From the records below, copy the lines that include "Open".
=== Begin Enclosure ===
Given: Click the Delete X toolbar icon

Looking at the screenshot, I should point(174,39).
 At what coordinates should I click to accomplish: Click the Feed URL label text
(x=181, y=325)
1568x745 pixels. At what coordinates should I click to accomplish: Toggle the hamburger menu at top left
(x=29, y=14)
=== End Enclosure ===
=== Begin Enclosure ===
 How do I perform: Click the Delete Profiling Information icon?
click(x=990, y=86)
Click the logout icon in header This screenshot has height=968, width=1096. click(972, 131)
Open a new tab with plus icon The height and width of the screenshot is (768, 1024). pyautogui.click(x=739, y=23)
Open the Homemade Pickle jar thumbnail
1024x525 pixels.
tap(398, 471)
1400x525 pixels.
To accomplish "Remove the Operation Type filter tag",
=== End Enclosure ===
=== Begin Enclosure ===
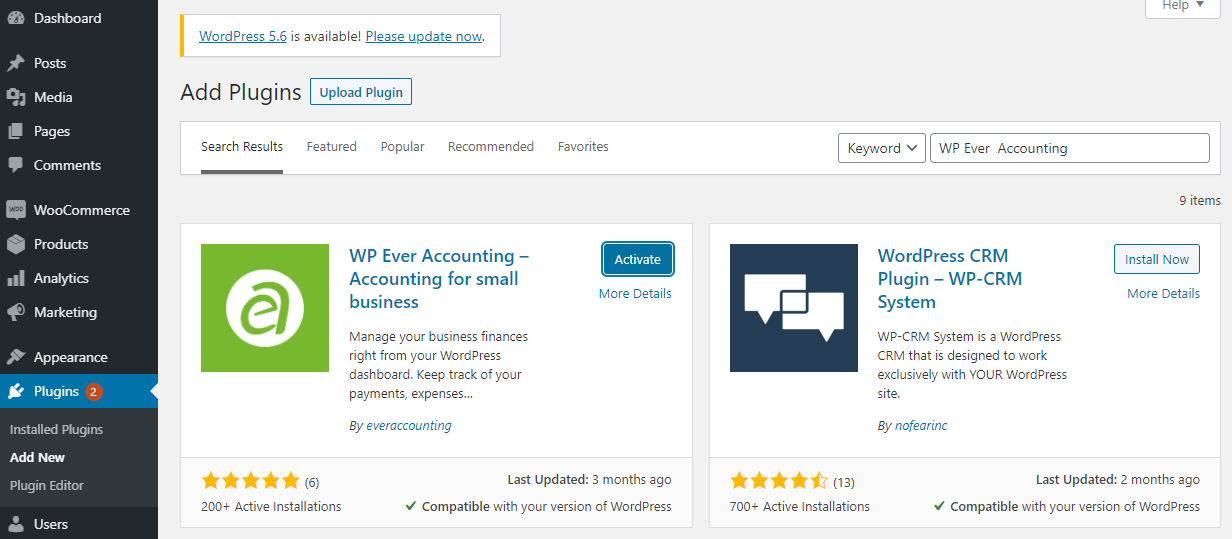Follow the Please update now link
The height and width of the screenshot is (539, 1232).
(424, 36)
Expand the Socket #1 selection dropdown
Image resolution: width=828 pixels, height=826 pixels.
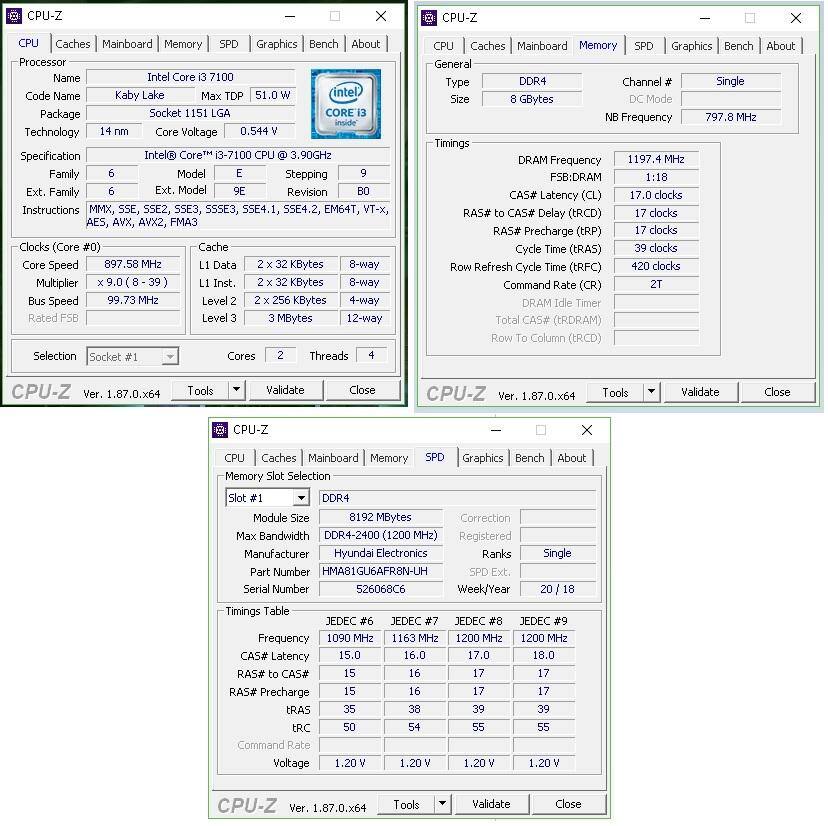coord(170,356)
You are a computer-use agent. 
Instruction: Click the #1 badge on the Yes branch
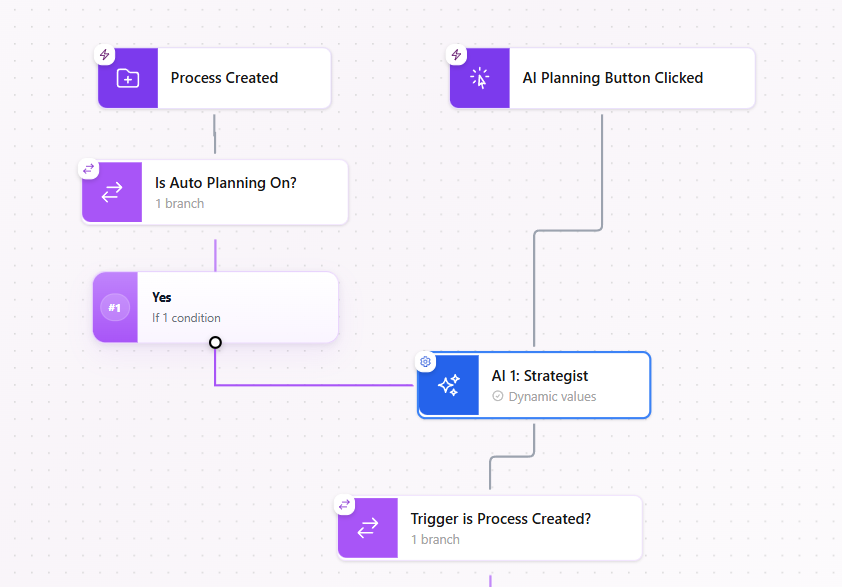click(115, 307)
=== End Enclosure ===
Output below
Open a new tab with plus icon The height and width of the screenshot is (768, 1024). pyautogui.click(x=739, y=23)
Open the Homemade Pickle jar thumbnail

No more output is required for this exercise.